## Exercise details
Please print the lines from the one containing "Where should I" through the last line, inclusive, with the pictures left out.

## Items
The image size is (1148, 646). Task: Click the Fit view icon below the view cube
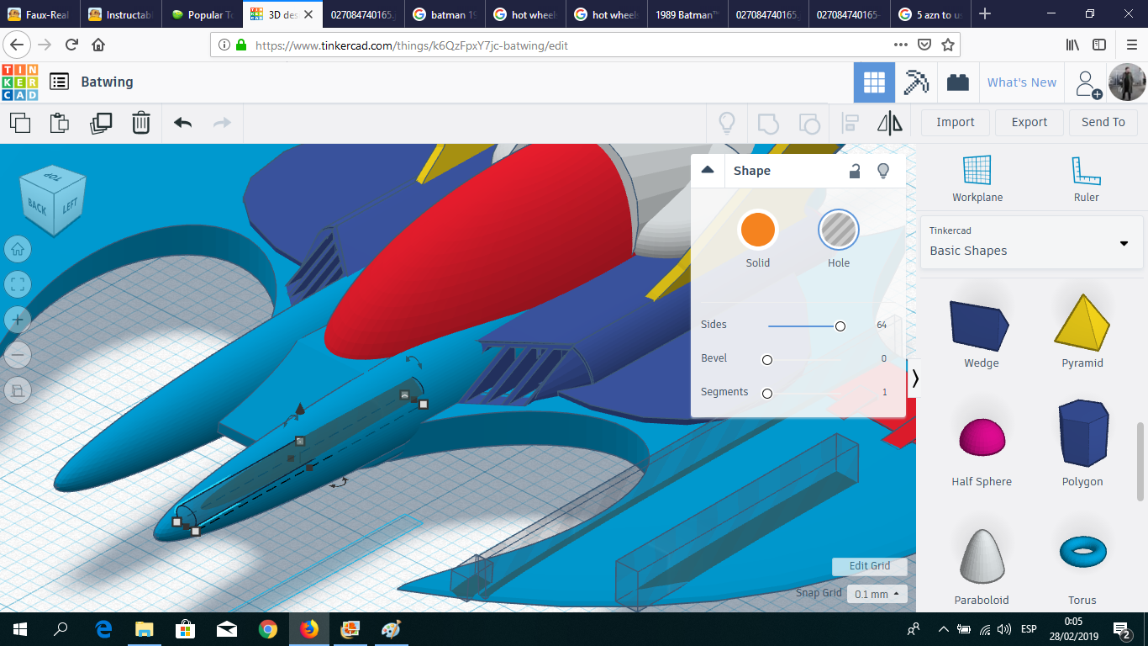(x=18, y=284)
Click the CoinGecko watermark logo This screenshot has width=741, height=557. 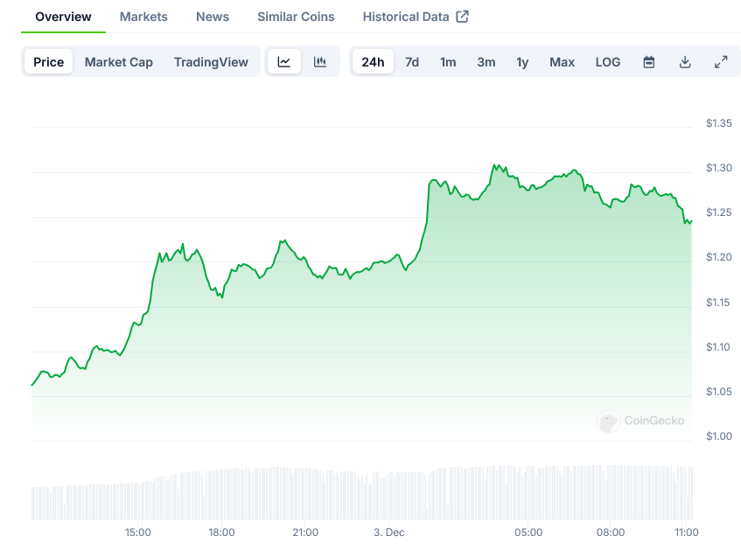[x=641, y=421]
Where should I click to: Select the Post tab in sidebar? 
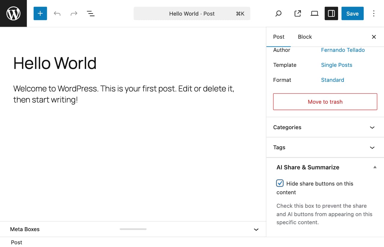click(x=279, y=37)
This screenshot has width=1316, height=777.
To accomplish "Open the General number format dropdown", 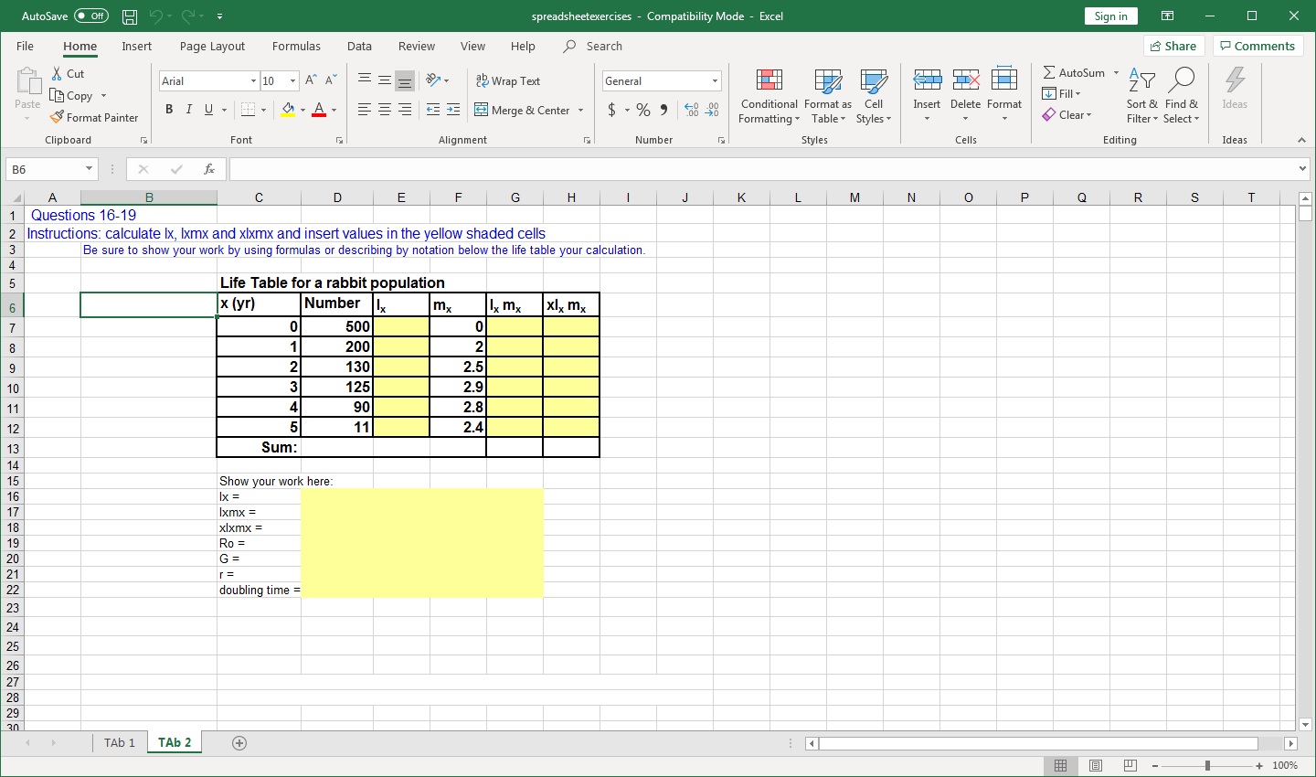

## The result
Where should I click to: Select the Post tab in sidebar? 
click(x=279, y=37)
This screenshot has width=1316, height=777.
To accomplish "Open the General number format dropdown", 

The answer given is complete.